KUTIPAN PILIHAN –

MONOLOG SERIES: SIKLUS KEHIDUPAN

MONOLOG SERIES: SIKLUS KEHIDUPAN

[ewafebri.com] | MONOLOG SERIES: SIKLUS KEHIDUPAN. 

Manusia, pada hakikatnya, adalah jiwa yang asing terhadap dunia ini, seperti tamu di negeri yang bukan miliknya. Dunia ini, dengan segala keindahannya, seperti penjara bagi jiwa yang menuntut kebebasan sejatinya. 

MONOLOG SERIES: SIKLUS KEHIDUPAN

Dalam karya Albert Camus, L'Étranger, absurditas kehidupan menempatkan manusia sebagai orang asing yang terus mencari makna. Namun, mencintai dunia ini secara berlebihan menciptakan kemelekatan yang dalam, menjadikan kita terikat pada hal fana yang akhirnya menjadi dinding penjara yang menahan jiwa kita.

Saya jadi ingat bagaimana kematian menghampiri dan mengajarkan sesuatu yang penting dalam hidup ini. Bahwa ia datang kapan saja, tanpa kita bisa menebaknya. Dan ia bisa pergi begitu saja, di saat kita merasa siap untuk kembali. Jadi, tak ada yang tahu pasti, "kapan hal itu terjadi", kecuali hanya Illahi Robbi.

TUGAS LATIHAN –
A: Jawablah pertanyaan berikut berdasarkan kutipan tentang siklus kehidupan.
(i) Karya siapa yang disebut dalam kutipan, dan apa judulnya?
(ii) Bagi jiwa yang menuntut kebebasan sejatinya, dunia ini diibaratkan seperti apa?
(iii) Menurut kutipan, siapa satu-satunya yang tahu pasti kapan kematian terjadi?
B: Ketik ulang bagian kutipan tentang siklus kehidupan, mulai dari "[ewafebri.com] | MONOLOG" dan terus sampai "menahan jiwa kita.".

DATA HASIL EKSTRAKSI –
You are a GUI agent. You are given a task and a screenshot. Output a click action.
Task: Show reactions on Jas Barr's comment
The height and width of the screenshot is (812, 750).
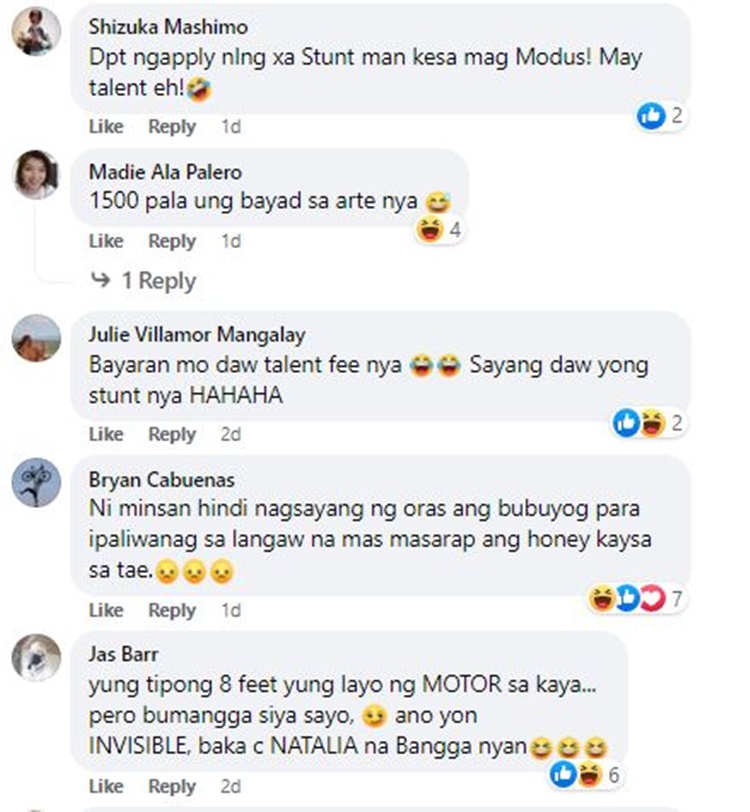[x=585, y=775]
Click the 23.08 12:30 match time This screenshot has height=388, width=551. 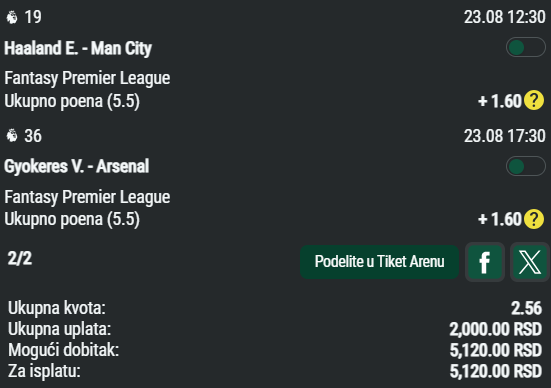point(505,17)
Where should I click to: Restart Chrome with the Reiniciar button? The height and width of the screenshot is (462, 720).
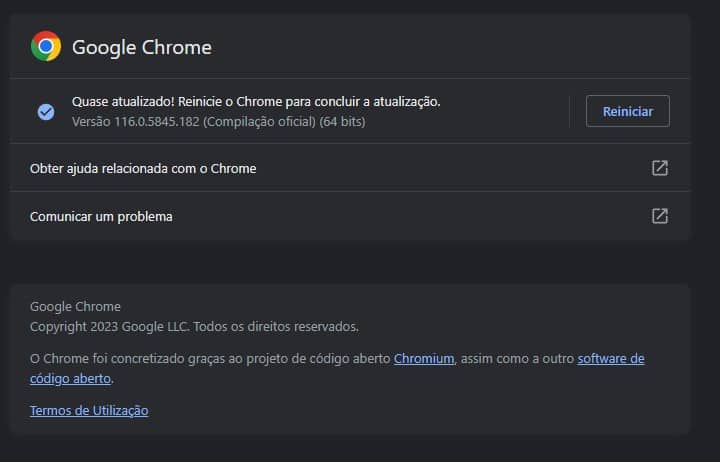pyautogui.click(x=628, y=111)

---

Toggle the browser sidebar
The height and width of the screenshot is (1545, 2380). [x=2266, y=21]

JAWABAN LENGKAP –
A:
(i) Karya Albert Camus yang berjudul L'Étranger.
(ii) Seperti penjara.
(iii) Illahi Robbi.

B:
[ewafebri.com] | MONOLOG SERIES: SIKLUS KEHIDUPAN. 

Manusia, pada hakikatnya, adalah jiwa yang asing terhadap dunia ini, seperti tamu di negeri yang bukan miliknya. Dunia ini, dengan segala keindahannya, seperti penjara bagi jiwa yang menuntut kebebasan sejatinya. 

MONOLOG SERIES: SIKLUS KEHIDUPAN

Dalam karya Albert Camus, L'Étranger, absurditas kehidupan menempatkan manusia sebagai orang asing yang terus mencari makna. Namun, mencintai dunia ini secara berlebihan menciptakan kemelekatan yang dalam, menjadikan kita terikat pada hal fana yang akhirnya menjadi dinding penjara yang menahan jiwa kita.